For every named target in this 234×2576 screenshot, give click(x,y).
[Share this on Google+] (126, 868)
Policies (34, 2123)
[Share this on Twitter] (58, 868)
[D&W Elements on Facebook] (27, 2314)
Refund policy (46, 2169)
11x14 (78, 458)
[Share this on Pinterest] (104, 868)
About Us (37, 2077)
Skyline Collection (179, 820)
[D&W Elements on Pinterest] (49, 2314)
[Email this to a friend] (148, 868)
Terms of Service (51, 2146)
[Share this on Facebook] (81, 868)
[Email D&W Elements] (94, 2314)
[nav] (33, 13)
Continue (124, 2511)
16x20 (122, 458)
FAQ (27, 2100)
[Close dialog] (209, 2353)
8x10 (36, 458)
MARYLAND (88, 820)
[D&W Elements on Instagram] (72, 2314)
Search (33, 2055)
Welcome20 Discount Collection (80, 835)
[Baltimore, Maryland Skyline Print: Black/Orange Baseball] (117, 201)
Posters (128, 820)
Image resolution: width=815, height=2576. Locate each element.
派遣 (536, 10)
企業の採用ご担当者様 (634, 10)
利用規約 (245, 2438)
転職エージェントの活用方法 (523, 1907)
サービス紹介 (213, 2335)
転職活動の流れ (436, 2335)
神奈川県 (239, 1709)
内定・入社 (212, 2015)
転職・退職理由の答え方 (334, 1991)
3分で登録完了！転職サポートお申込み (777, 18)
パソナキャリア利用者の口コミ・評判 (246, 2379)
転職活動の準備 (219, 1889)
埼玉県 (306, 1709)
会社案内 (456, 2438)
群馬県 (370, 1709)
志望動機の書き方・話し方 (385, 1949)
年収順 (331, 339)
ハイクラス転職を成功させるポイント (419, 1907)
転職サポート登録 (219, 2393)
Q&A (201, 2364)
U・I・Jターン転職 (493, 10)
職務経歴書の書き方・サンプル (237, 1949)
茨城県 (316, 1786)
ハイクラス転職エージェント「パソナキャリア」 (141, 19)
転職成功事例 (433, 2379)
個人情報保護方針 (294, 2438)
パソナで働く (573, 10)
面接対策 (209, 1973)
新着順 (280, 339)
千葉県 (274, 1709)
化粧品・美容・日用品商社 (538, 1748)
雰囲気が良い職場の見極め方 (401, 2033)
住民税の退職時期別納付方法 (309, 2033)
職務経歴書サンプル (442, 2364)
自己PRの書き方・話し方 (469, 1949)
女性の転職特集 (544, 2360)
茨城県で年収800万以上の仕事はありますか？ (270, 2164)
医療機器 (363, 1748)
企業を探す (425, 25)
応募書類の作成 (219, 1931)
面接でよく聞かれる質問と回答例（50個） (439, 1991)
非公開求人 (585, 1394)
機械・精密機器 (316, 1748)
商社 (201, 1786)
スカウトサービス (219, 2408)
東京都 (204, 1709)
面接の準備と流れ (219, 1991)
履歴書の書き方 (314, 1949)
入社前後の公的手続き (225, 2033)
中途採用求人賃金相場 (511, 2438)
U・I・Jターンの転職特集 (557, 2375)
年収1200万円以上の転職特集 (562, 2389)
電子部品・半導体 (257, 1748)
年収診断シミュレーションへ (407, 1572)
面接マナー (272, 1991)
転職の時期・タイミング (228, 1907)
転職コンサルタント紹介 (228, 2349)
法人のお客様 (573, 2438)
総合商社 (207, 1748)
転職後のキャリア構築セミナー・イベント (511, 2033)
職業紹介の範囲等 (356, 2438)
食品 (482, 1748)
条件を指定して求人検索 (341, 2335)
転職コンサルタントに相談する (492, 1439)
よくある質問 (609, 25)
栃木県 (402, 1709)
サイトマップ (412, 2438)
============================================================
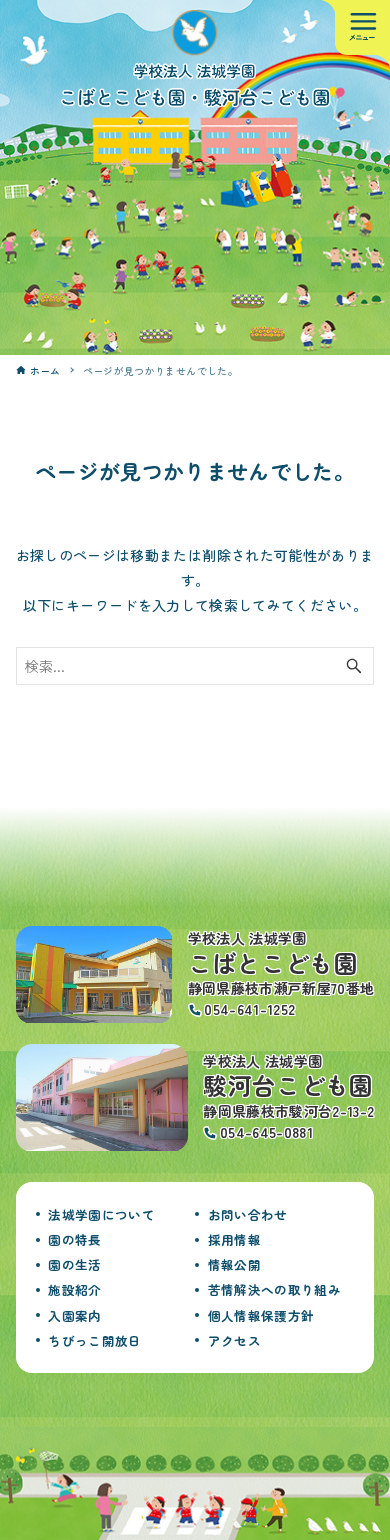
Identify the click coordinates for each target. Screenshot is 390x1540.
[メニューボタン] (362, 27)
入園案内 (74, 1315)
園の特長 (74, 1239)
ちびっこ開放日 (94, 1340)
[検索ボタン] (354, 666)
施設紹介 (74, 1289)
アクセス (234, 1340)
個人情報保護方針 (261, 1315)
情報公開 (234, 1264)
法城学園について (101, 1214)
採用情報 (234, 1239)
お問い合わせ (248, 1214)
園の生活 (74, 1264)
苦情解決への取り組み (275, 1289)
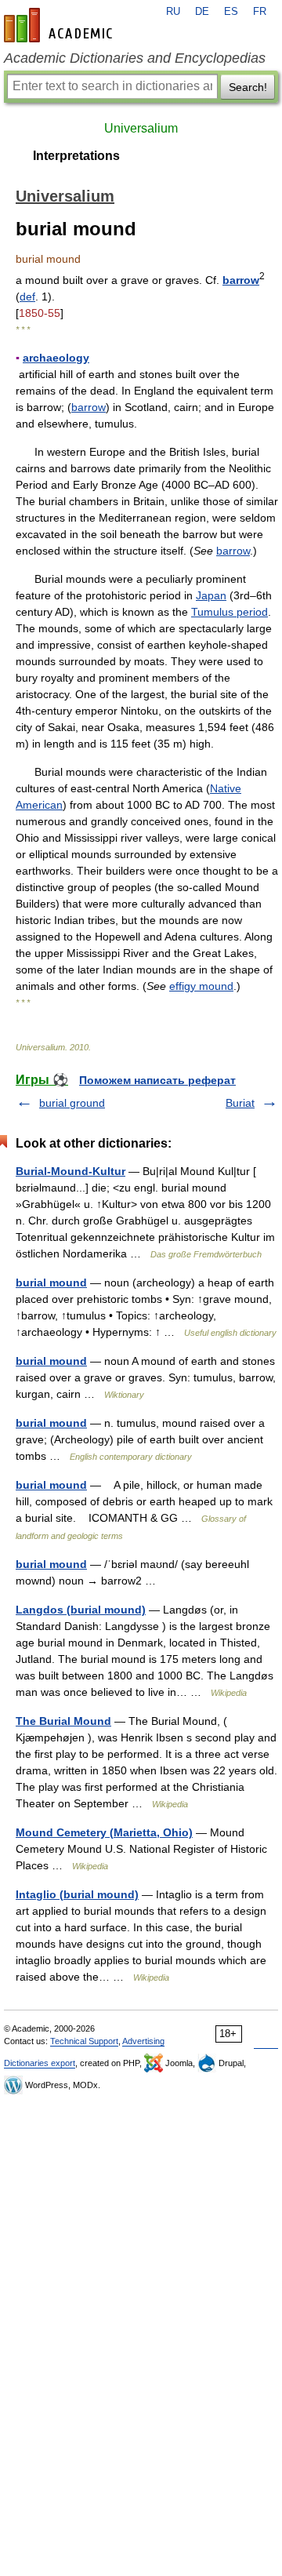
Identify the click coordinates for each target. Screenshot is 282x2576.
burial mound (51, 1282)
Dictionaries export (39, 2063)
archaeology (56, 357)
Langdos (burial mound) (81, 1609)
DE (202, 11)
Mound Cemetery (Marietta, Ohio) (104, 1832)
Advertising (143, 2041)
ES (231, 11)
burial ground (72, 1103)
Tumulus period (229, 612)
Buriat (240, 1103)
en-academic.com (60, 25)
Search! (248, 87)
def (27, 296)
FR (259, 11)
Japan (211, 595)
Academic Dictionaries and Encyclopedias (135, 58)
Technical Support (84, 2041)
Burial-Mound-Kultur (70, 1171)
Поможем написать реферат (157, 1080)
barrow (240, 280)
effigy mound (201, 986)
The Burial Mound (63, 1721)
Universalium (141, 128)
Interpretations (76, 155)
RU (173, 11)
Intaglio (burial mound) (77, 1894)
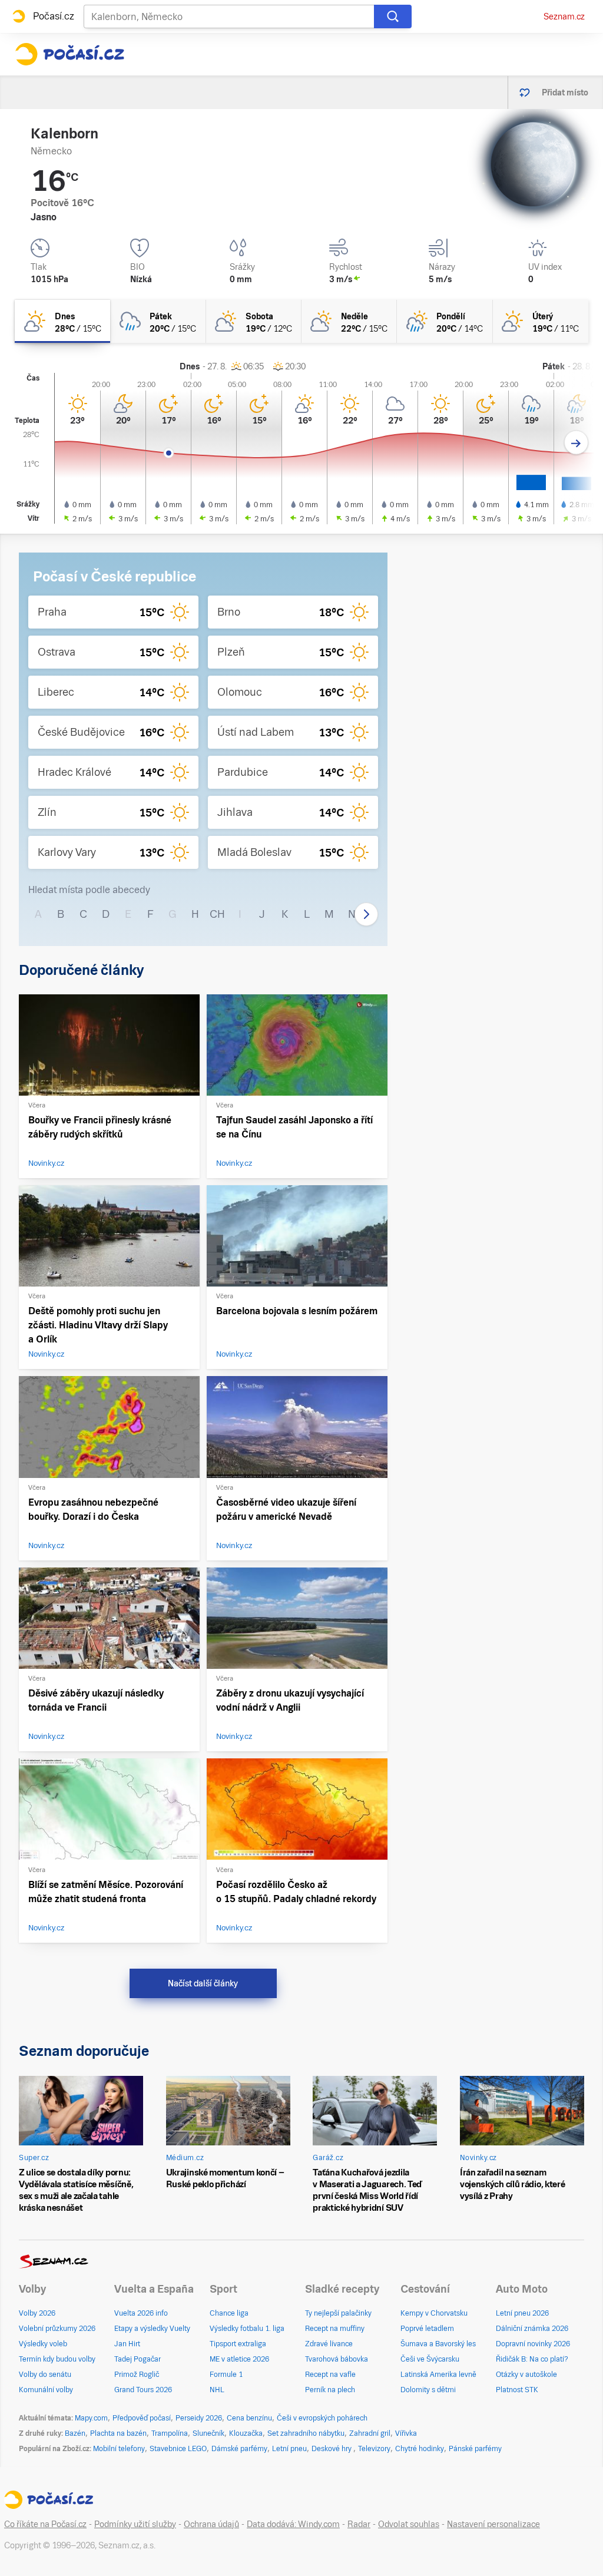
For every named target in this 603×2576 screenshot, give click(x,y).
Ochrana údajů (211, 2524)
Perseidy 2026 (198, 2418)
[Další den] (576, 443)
============================================================
• AIM OF THE EXERCISE
Every line that includes "Pinterest" must be copied from the material above.

• RESPONSE TO THIS EXERCISE
[Share this on Pinterest] (104, 868)
[D&W Elements on Pinterest] (49, 2314)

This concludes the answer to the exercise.